## DOCUMENT EXCERPT
-- start --

Biffa backs environmentalists’ call for compulsory recycling targets

One of the UK's largest waste management companies has criticised the Government's draft National Waste Strategy for over-reliance on incineration and accuses policy-makers of stifling innovation in environmental technology.

Biffa, the UK’s fourth largest waste management firm has published its views on A Way with Waste, the Government’s proposed plan to meet EU Landfill Directive regulations (see related story).

“We’re not against incineration on the grounds of pollution,” Peter Jones, Biffa’s director of Business Development, told edie. “But we’re deeply suspicious of plans for 300,000 to 500,000 tonne throughput incinerators because we believe they will drive away innovation that could be taking place further up the supply chain.

-- end --

## WORK TO DO
1. According to the article on Biffa and the draft waste strategy, where does Biffa rank among UK waste management firms?
2. Write the next part of the article on Biffa and the draft waste strategy, picking up right after its final sentence.

## RECORD EXTRACTS

-- start --

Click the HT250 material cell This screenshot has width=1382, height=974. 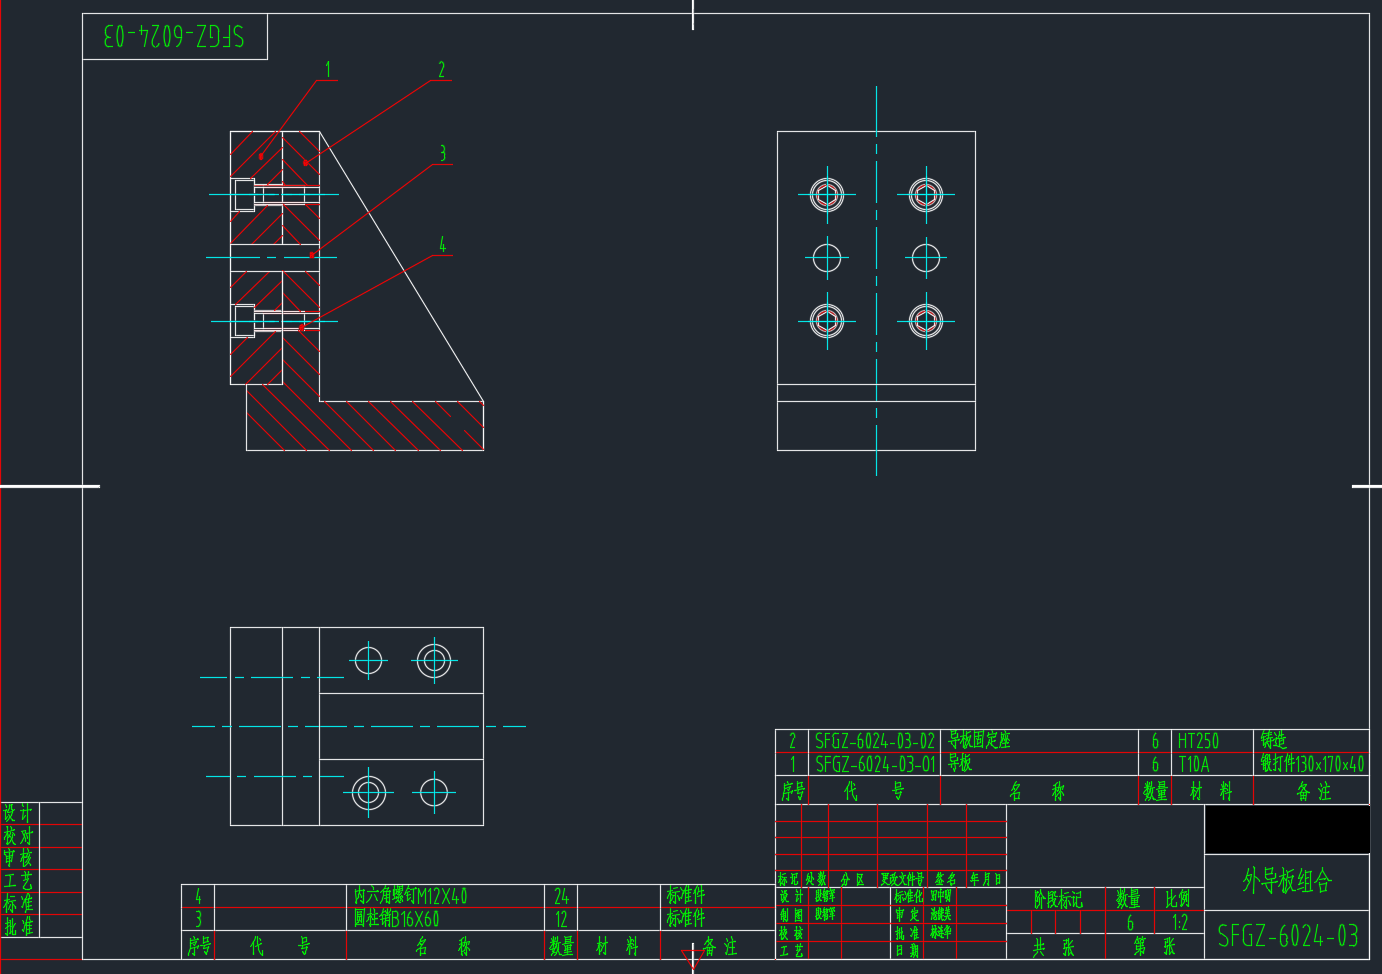pyautogui.click(x=1197, y=741)
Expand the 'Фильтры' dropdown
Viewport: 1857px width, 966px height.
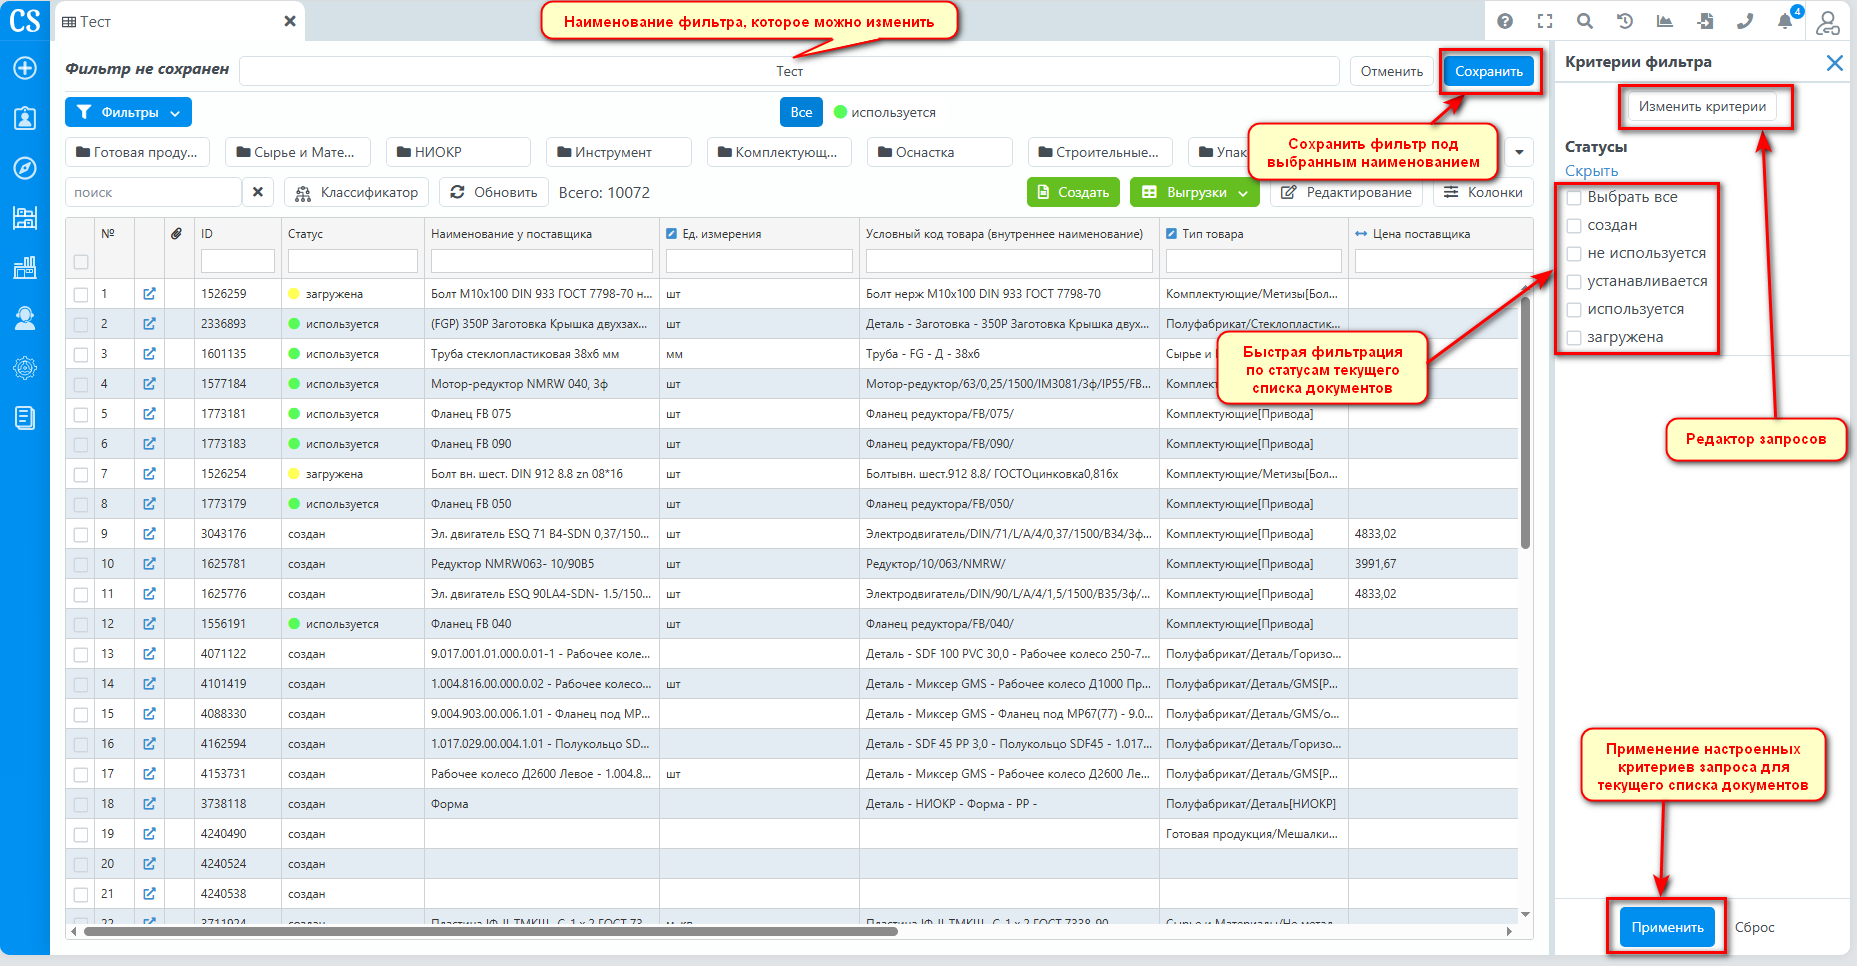(128, 112)
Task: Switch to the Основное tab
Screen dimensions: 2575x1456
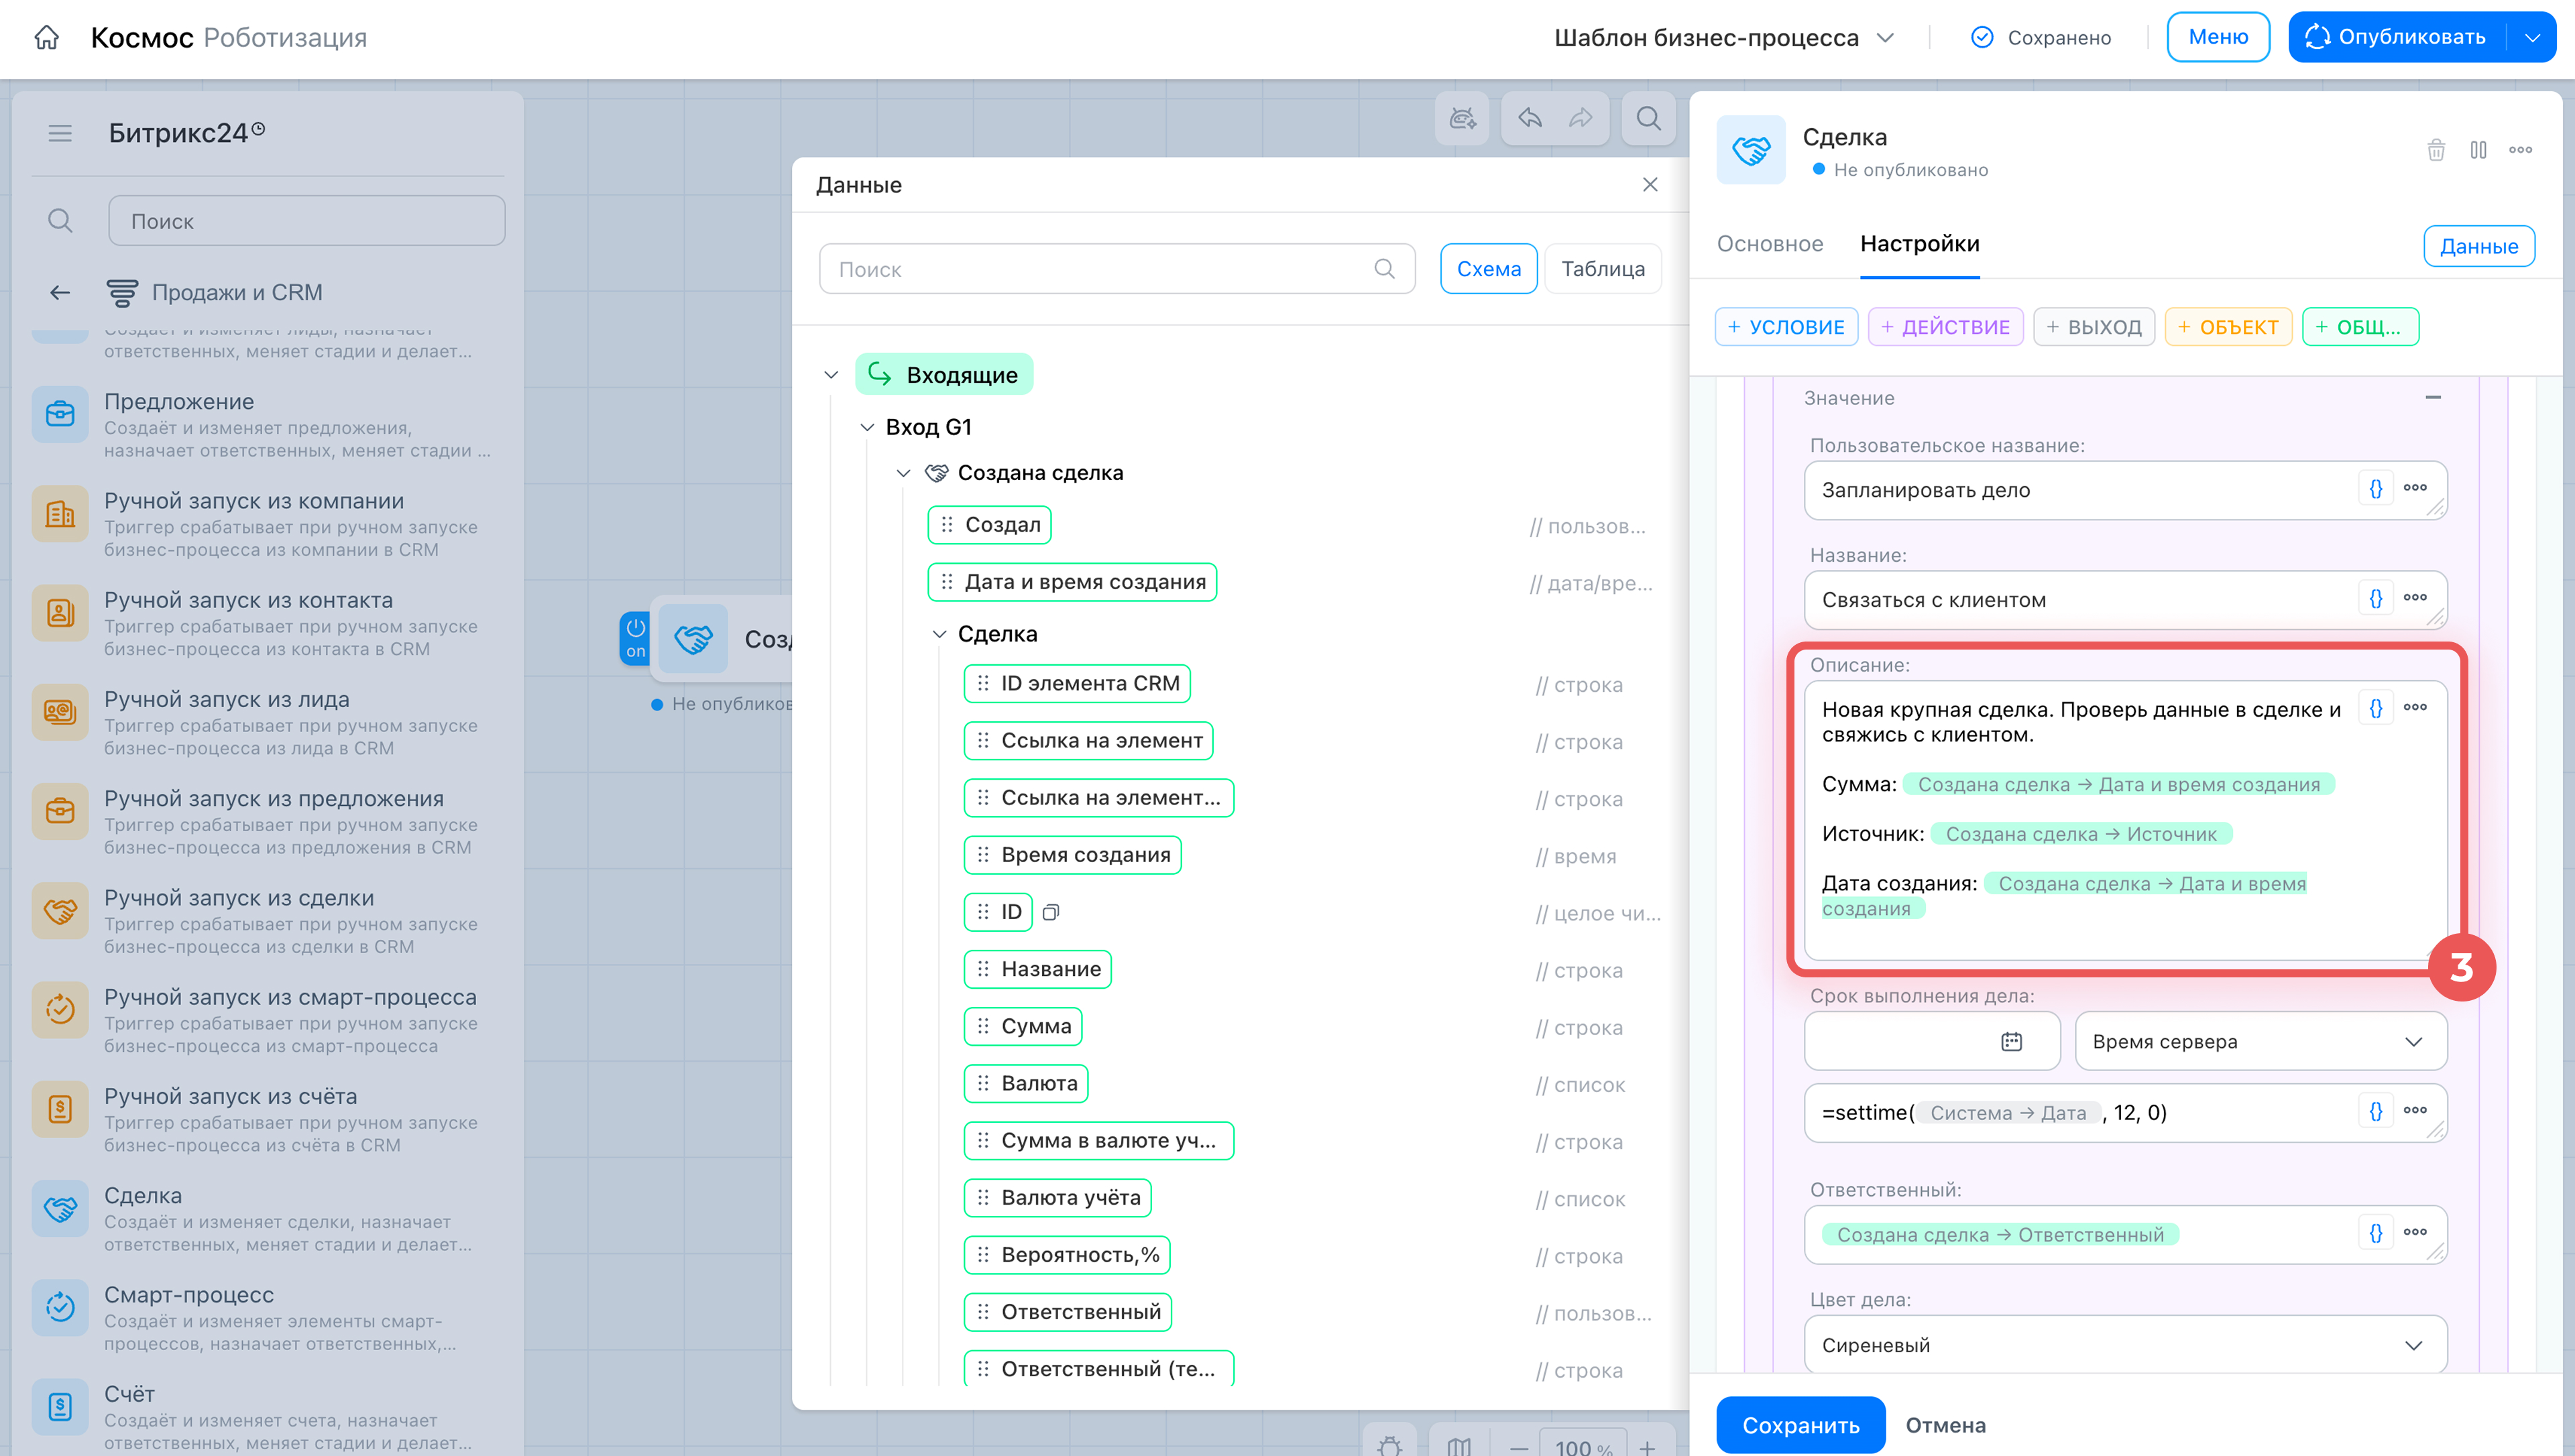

-- end --

## TASK-BY-TASK OUTPUTS
1. It is the UK's fourth largest waste management firm.

2.
A Question of Balance, Biffa’s report, focuses on four main criticisms of the Government’s proposed waste strategy:

  • over reliance on large incinerators which could threaten the re-use and recycling markets
  • inadequate measures for supply chain reform, producer responsibility and product redesign
  • failure to promote changes to consumer behaviour
  • failure to make real progress on a national waste database

Biffa would like to see a growth in smaller-scale incinerators – of 20,000 to 40,000 tonne throughput – that would be part of integrated, local waste management plans. The company would also like to see compulsory targets for recycling. “In common with organisations such as Friends of the Earth, we believe mandatory recycling targets for businesses and households would be a more environmentally sustainable option,” states A Question of Balance.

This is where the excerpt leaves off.